Having now tried a few bar shapes including turn-of-the-century ‘anatomic’ (disastrous with no real drops position, only a compromised hooks position, and intolerably ugly), modern shallow-drop compact (also ugly and defeats the purpose of drop handlebars – to provide a large range of positions – but lets you run fewer spacers or a lower stem for street cred with the mouth-breathers), round compact (lack of reach difference from tops to hooks, shallow hooks don’t give much palm space), and Nitto Noodle (hits wrists, shallow hooks lack palm space, flat ramps are no nirvana), I think that at the very least the constant changes cannot be straightforwardly labelled improvements.

LittleWheelsandBig

  • Whimsy Rider
Re: 1" headset/quill stem - bad idea or viable choice?
« Reply #41 on: 25 May, 2018, 11:40:16 am »
Nitto don't make cheap and nasty bars and quality costs. Who knew?
My bars are not nasty thank-you very much. Cheap to one is not cheap to another. I've had no problem with them over many years and miles. Why would one make such a comment?

I'd be interested in the difference in fatigue tests between the two manufacturers. Not many (any?) have more rigorous fatigue testing than Nitto.
Wheel meet again, don't know where, don't know when...

Re: 1" headset/quill stem - bad idea or viable choice?
« Reply #42 on: 25 May, 2018, 09:04:41 pm »
One thing to consider is frame sizing, especially if you want relatively high bars ie 10 or 20mm below the saddle.

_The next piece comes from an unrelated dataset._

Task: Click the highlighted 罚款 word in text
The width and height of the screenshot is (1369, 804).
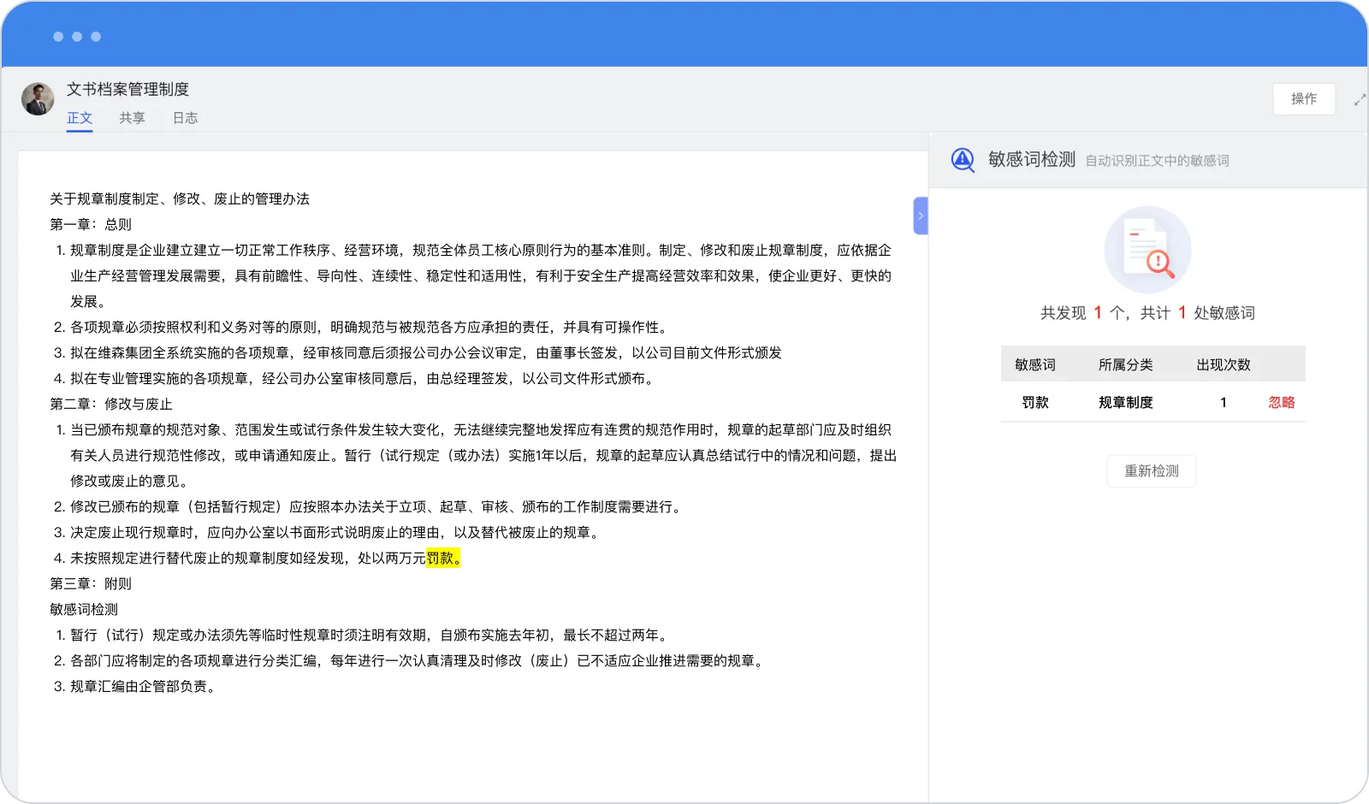Action: (x=440, y=559)
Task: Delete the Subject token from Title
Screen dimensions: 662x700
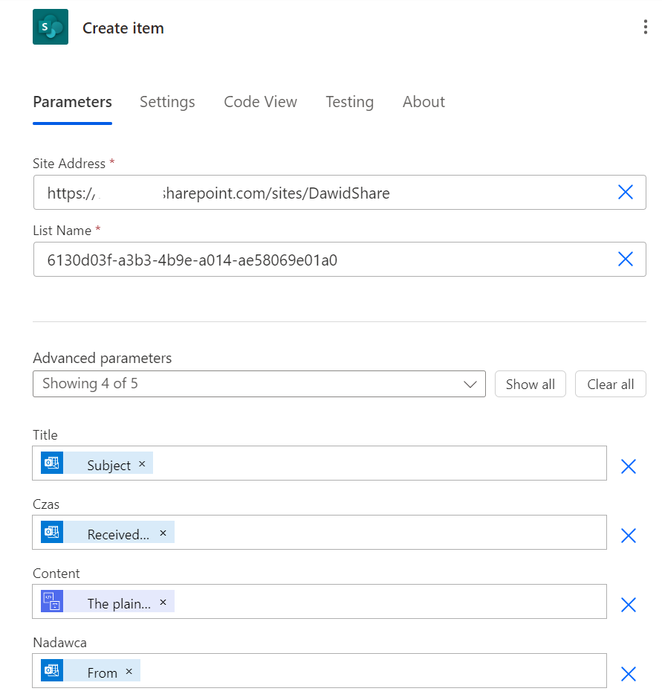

 The current fashion for very low top tubes and short head tubes, lots of spacers and upward pointing stems don't really go well with quill stems which extend forwards horizontally and at the max height only about 70mm above the headset locknut.

Bodges (ugly IMO) include an upwards extended headtube or a stem with a very long quill. Or leave the steerer a bit longer and fit a spacer in the headset, which doesn't look too bad as long as the spacer is about 20mm or less.